Imagine a player missing just one-and-a-half games because of a high ankle sprain?
The Giants can.
They’re not ready to make it a reality just yet, but they continue to move down the path toward having Saquon Barkley available to them on Sunday against the Vikings.
It would be an almost unprecedented recovery if he is able to play. Then again, this is no ordinary player.
“I think we’ve already seen that there are a lot of things about Saquon that are unique,” Pat Shurmur said Thursday. “We just have to see if this is another part of his uniqueness.”
Barkley looked spry while stretching with the team before Thursday’s practice, then headed off to work with athletic trainers on the side while the team practiced. He did some cutting and high-stepping drills at what looked to be close to full speed, then came onto the field and went through some more football play-specific drills with the staff.
He did not practice in any team reps, but he apparently did take time to admire his moves after the workout by scrolling through some of the many online videos shot during that portion of practice open to the media.

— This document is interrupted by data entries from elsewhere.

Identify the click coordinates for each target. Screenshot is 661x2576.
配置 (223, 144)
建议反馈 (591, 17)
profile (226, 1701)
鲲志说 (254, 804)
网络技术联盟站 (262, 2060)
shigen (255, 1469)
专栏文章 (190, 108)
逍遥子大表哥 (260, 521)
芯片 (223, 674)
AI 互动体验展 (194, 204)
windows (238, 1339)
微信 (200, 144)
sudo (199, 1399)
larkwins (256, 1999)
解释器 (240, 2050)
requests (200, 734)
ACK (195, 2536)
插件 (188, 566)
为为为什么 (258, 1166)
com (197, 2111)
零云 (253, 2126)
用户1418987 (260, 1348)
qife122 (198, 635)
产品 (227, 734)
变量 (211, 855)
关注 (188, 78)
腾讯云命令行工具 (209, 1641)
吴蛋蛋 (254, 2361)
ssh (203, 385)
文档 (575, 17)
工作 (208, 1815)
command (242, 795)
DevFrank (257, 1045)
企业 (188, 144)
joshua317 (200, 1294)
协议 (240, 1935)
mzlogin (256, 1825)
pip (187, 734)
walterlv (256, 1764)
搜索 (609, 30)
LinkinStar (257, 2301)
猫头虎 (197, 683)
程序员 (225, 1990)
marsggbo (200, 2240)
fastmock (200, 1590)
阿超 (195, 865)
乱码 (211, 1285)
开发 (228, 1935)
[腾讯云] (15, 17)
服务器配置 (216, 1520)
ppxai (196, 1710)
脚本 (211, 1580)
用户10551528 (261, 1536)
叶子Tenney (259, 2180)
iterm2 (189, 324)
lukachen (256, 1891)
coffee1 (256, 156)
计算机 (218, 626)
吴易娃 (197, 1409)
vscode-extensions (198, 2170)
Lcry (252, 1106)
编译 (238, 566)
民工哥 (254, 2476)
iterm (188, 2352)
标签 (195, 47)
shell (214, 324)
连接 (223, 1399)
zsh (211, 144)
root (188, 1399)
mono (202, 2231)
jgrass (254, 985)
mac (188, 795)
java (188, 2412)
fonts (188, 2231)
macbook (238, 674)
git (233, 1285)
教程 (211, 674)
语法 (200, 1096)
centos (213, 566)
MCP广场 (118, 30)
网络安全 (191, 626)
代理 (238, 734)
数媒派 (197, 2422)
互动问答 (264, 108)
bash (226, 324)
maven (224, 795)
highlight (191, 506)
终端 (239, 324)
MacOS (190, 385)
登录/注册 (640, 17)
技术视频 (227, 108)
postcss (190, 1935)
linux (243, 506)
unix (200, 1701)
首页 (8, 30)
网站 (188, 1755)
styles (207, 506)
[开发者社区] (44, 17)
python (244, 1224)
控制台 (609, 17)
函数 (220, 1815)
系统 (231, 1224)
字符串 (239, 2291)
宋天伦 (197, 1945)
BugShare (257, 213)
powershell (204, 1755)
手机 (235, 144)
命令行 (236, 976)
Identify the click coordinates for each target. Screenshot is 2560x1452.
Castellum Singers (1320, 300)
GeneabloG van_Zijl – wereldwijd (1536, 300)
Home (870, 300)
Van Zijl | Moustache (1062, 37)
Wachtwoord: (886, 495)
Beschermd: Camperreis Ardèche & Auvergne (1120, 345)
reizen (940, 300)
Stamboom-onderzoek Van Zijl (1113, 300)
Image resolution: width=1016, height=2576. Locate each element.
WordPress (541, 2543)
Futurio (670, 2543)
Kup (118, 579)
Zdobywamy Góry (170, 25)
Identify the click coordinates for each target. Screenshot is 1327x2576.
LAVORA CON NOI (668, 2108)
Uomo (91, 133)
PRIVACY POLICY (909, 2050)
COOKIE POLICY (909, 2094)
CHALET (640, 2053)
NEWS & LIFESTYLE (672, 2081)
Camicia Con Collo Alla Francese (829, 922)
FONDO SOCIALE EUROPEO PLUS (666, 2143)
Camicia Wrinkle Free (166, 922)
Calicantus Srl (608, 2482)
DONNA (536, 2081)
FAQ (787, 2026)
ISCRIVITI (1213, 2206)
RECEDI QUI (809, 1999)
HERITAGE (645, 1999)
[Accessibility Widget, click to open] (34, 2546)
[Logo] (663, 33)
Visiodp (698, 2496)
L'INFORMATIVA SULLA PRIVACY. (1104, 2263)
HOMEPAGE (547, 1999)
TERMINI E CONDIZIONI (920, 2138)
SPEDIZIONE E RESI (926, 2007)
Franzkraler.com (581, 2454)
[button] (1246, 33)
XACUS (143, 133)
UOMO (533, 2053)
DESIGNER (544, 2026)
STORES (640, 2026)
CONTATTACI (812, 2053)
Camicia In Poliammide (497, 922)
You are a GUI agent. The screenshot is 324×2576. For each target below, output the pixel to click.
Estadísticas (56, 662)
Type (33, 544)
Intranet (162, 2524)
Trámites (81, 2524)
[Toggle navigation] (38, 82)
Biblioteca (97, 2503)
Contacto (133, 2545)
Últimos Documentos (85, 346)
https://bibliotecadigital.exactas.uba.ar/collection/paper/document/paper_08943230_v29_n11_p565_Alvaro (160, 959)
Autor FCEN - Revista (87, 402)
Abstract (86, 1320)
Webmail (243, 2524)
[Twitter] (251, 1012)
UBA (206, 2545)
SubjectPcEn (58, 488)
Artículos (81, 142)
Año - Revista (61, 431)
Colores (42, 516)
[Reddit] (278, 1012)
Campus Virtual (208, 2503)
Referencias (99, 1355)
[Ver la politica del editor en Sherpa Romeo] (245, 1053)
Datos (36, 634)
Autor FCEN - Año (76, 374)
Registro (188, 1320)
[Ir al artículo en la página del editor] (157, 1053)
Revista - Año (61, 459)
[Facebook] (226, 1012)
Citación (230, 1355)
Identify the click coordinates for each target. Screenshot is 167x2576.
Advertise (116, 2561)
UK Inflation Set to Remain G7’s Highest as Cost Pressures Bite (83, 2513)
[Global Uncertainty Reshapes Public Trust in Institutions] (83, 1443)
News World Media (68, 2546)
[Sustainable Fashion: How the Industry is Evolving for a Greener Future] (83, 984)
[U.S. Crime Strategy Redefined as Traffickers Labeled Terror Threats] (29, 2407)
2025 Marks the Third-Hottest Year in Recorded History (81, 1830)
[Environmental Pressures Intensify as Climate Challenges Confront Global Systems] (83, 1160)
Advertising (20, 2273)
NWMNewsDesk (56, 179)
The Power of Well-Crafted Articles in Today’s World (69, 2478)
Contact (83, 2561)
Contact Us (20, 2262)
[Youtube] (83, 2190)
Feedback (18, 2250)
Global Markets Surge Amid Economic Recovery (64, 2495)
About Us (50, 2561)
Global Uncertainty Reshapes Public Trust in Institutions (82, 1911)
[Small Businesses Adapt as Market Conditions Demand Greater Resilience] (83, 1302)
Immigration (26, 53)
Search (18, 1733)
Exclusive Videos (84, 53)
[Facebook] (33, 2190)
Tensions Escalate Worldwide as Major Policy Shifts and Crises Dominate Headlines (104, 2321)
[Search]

Regarding one particular juke, he said: “If you are able to make a cut like that, I don’t think that’s pain.”
For the second straight day, he moved without any sign of a limp, although during some calisthenics, he seemed to make sure he jumped off and landed on his left foot. It’s the right ankle that is sprained.
Barkley would not speak to what will happen Sunday. He said his focus is on getting on the field Friday, which is the last day the team practices and when it issues its injury report that lists players as “out” or “questionable.”
“I think there are certain things we need to see a player do before we deem him ready to play,” Shurmur said. “But deciding whether a player is out or not, those are Friday things. Today is Thursday.”
Barkley does not seem surprised or impressed by the speed of his recovery.
“Does it surprise y’all?” he asked reporters. “Me personally, I feel like a lot of it is mental, how I approach it. I told you guys that the same way I attack the field and attack the weight room, I’m going to attack the training room and attack recovery and rehab. And I think I’ve been doing that.”
Barkley also said he is not worried about coming back too quickly and putting himself at risk for further damage to the ankle. Essentially, he said, he’s built for this.
“I think if you go back and you look at my injury, I don’t care how strong of an ankle I have, how much I lift, how much I run, how much I condition, I just got hit in a bad spot and that’s why I have a sprain,” he said. “That happens . . . If I’m worried about that, I should give up football, and I don’t plan on giving up football anytime soon.
“To be honest, the way I train and the way I operate, it probably should have been way worse than what it actually was. Not any concerns of going back out there and reinjuring it. When you have that mindset, that’s how you get injured again.”
Barkley certainly looks, acts and sounds like someone who wants to play on Sunday.
Ultimately, though, the 22-year-old said he will follow the advice of the Giants’ medical staff. He said he will not fight their final call, whether it comes on Friday or after a pregame workout on Sunday.
“When you say team, it’s not just on the football field,” he said. “I trust my team in here. I think we have some of the best, if not the best, training staff, starting with Ronnie Barnes all the way down . . . I trust their decision. They’ve been doing a great job for me in rehab, just being honest and open with me. Whatever they’d like me to do, I’m willing to do, but I’m always a competitor and do whatever it takes to help my team win.
“If it’s not this Sunday, then it’s not this Sunday.”
But if it is, well, it would only add to the legend that Barkley is building.